7xp7

Publication Abstract from PubMed

The recruitment of trans-acting enzymes by nonribosomal peptide synthetase (NRPS) assembly line is rarely reported. ColB1 is a flavin-dependent dehydrogenase that is recruited by an NRPS terminal condensation domain (Ct domain) and catalyzes peptidyl carrier protein (PCP)-tethered cysteine dehydrogenation in collismycin biosynthesis. We here report the crystal structure of ColB1 complexed with FAD and reveal a typical structural fold of acyl-CoA dehydrogenases (ACADs). However, ColB1 shows distinct structural features from ACADs in substrate recognition both at the entrance of and inside the active site. Site-directed mutagenesis and substrate modeling establish a Glu393-mediated catalytic mechanism, by which the cysteine substrate is sandwiched between Glu393 and FAD to facilitate C(alpha) proton abstraction and C(beta) hydride migration. A ColB1-PCP-Ct complex model is generated, providing structural basis for the unique recruitment interactions between ColB1 and the associated NRPS. These results add insights into the mechanisms by which trans-acting enzymes function in an assembly line.

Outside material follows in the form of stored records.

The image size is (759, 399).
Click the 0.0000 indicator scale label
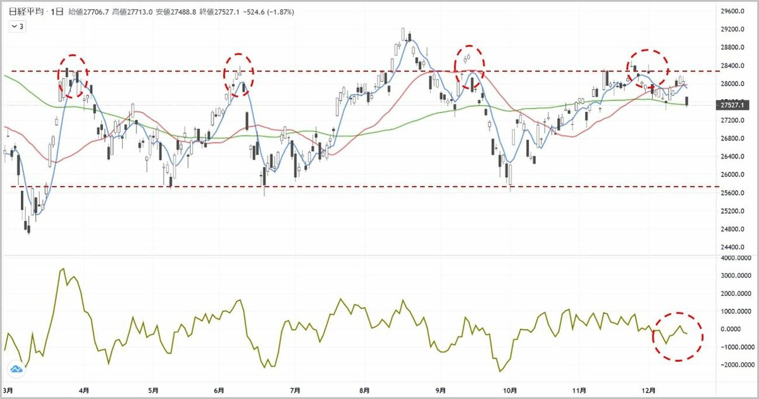tap(737, 329)
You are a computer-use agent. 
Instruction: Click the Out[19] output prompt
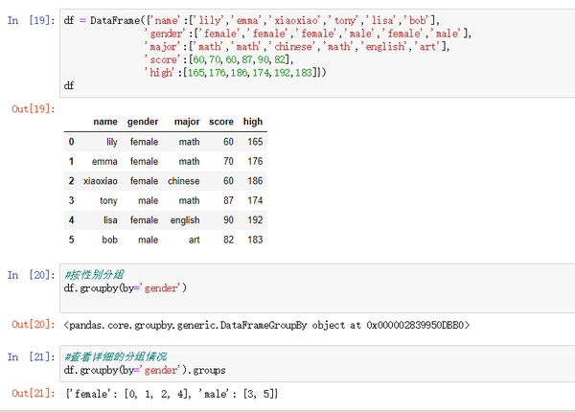coord(34,109)
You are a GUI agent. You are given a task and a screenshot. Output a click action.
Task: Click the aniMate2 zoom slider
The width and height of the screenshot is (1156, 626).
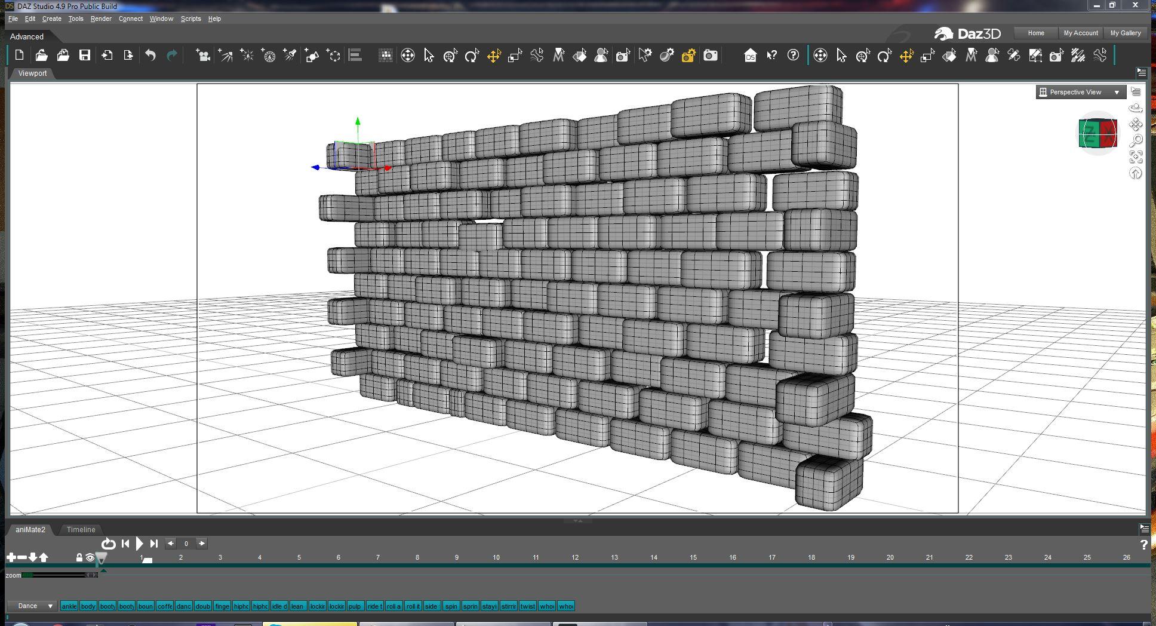point(59,575)
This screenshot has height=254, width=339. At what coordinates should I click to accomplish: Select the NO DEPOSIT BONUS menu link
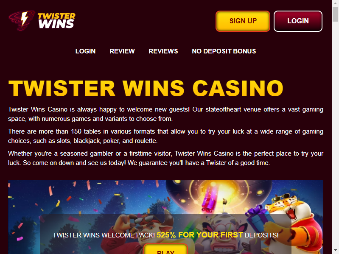coord(224,51)
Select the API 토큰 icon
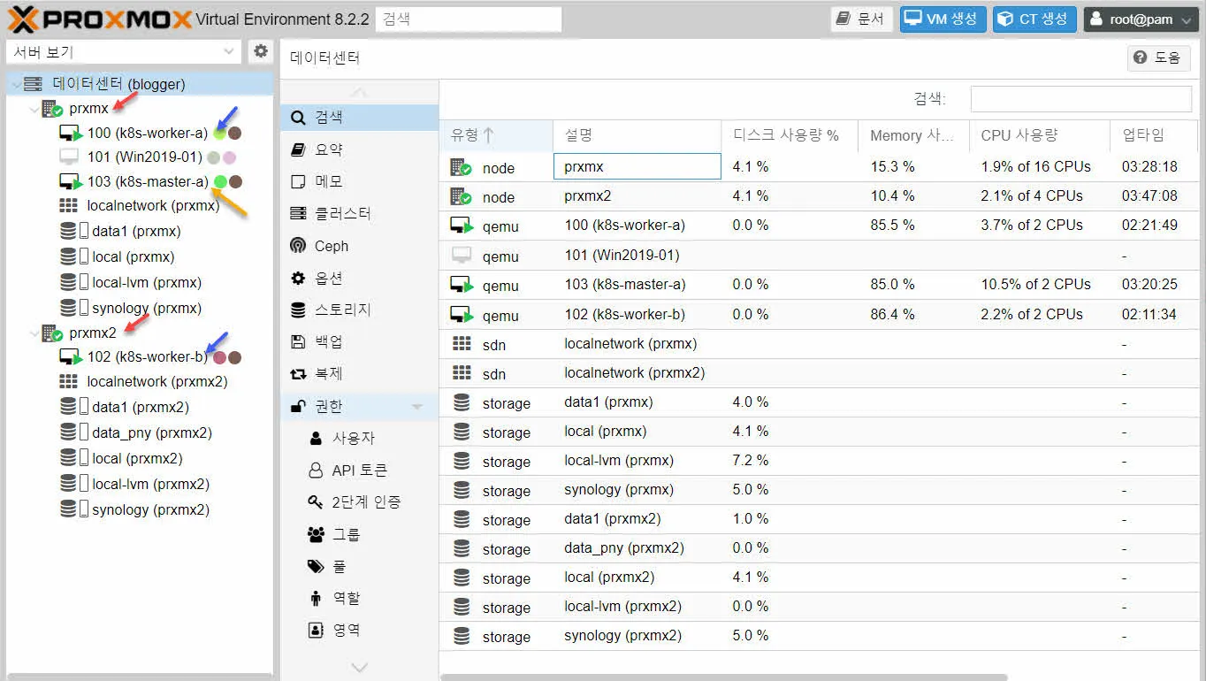This screenshot has height=681, width=1206. pyautogui.click(x=316, y=470)
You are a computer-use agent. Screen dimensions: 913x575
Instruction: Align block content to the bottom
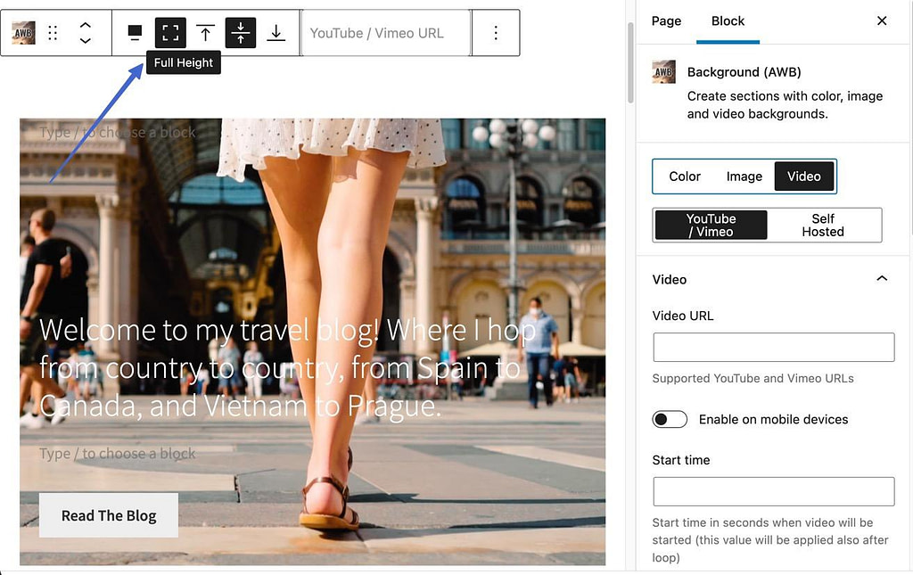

Structure-Based Mechanistic Insights into ColB1, a Flavoprotein Functioning in-trans in the 2,2'-Bipyridine Assembly Line for Cysteine Dehydrogenation.,Ma X, Tang Z, Ding W, Liu T, Yang D, Liu W, Ma M ACS Chem Biol. 2023 Jan 20;18(1):18-24. doi: 10.1021/acschembio.2c00785. Epub , 2023 Jan 5. PMID:36603145^[1]

From MEDLINE®/PubMed®, a database of the U.S. National Library of Medicine.